-- Page text follows --
The Academy of Pediatrics supports designating cheerleading as a sport because of how dramatically cheerleading has changed. A wide variety of gymnastic-inspired tricks, as well as multiperson pyramids and acrobatics, have propelled cheerleading into an activity that has produced a greater incidence of serious injuries than it had in the past.
Data from the Consumer Product Safety Commission shows that rates of injuries from cheerleading accidents have gone from nearly 5,000 in 1980 to roughly 27,000 annually in the past few years. In 2009, Michigan resident Laura Jackson appeared in a taped interview where she explained her catastrophic injury while attempting a cheerleading stunt when she was a 14-year-old student at Stevenson High School. Jackson landed on her head after trying a back tuck and ended up fracturing her neck, resulting in paralysis from the neck down. Now 23, Jackson requires mechanical assistance to breathe and is relegated to a wheelchair.
Jackson's injury is not an aberration, though stories such as her's aren't widely publicized, perhaps because of the lack of a governing body to report and record cheerleading injuries. Also, injuries that do not take place during school functions but during camps or recreational activities garner even less attention.
Even with subpar record-keeping, the National Center for Catastrophic Sports Injury Research says high school cheerleading accounted for 65.1 percent of all catastrophic sports injuries among high school females over the past 25 years. In college, cheerleading accounted for 66.7 percent of catastrophic sports injuries in females.
Reports from the AAP indicate concussions and other closed-head injuries account for 4 to 6 percent of all cheerleading injuries. Head and neck trauma make up approximately 15 percent of all cheerleading injuries in emergency rooms in the United States.
Some cheerleading teams lack the necessary equipment, training and supervision of coaches trained in gymnastics and acrobatics to promote safety for participants. Standards are not uniform across the board, which adds wiggle room for the level of skills in coaches and assistants.
Doctors are pushing to have cheerleading classified as a sport so that a standardized set of safety rules can be put in place and also so cheerleading participants will be required to undergo the requisite health screenings required of other athletes. This may include meeting physical requirements, including strength and agility. Suggestions are also made for vetting of coaches to ensure they're trained in the stunts that cheerleaders will be doing. They also should have injury-prevention guidelines available, be informed of emergency plans and ensure cheerleading programs have access to the same level of medical care and injury surveillance as other sports.
-- Page text concluded --
-- Material provided follows --
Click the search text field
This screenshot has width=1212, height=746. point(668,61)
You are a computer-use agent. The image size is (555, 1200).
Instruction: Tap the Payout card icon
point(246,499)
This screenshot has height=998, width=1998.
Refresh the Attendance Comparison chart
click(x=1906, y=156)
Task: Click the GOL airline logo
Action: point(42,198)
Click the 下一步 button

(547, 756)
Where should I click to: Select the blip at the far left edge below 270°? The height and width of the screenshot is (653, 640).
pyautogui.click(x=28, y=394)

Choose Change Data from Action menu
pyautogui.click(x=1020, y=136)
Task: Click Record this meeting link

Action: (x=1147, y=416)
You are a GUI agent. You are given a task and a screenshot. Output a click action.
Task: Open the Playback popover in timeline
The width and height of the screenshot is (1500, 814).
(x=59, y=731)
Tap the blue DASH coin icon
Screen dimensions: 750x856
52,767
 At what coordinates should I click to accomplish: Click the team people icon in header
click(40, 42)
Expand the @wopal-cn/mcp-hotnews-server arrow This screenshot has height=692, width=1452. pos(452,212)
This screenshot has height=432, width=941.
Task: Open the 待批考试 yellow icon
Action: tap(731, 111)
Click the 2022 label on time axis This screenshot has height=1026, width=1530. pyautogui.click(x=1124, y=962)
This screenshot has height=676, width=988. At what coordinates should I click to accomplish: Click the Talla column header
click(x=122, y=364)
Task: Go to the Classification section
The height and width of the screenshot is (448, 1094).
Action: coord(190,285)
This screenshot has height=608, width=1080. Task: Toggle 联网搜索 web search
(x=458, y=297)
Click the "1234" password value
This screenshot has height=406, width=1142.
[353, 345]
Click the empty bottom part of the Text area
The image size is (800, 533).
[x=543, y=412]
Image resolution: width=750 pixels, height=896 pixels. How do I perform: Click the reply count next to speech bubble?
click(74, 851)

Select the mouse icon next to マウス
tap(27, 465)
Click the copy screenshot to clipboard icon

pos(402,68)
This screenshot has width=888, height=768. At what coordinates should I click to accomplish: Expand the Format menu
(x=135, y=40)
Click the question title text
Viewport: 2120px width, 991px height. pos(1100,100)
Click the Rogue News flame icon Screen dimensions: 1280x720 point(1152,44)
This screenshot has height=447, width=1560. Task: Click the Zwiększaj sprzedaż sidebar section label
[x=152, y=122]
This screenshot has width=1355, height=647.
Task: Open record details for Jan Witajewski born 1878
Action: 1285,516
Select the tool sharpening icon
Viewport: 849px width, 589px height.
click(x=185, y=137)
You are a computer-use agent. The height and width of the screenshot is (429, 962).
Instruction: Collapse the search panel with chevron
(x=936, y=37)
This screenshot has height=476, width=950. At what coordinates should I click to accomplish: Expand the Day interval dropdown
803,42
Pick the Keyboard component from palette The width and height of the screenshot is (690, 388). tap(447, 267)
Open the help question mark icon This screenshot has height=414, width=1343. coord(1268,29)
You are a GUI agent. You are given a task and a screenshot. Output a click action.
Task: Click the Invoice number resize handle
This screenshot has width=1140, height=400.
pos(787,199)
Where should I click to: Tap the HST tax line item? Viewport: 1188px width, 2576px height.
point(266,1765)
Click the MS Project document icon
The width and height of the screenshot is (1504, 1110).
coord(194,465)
-- Material provided concluded --
Rewrite the text on cheerleading injuries, everything from "Data from the" down to "to a wheelchair.", putting "confined to" in place of "relegated to".

• **Solution for this exercise**
Data from the Consumer Product Safety Commission shows that rates of injuries from cheerleading accidents have gone from nearly 5,000 in 1980 to roughly 27,000 annually in the past few years. In 2009, Michigan resident Laura Jackson appeared in a taped interview where she explained her catastrophic injury while attempting a cheerleading stunt when she was a 14-year-old student at Stevenson High School. Jackson landed on her head after trying a back tuck and ended up fracturing her neck, resulting in paralysis from the neck down. Now 23, Jackson requires mechanical assistance to breathe and is confined to a wheelchair.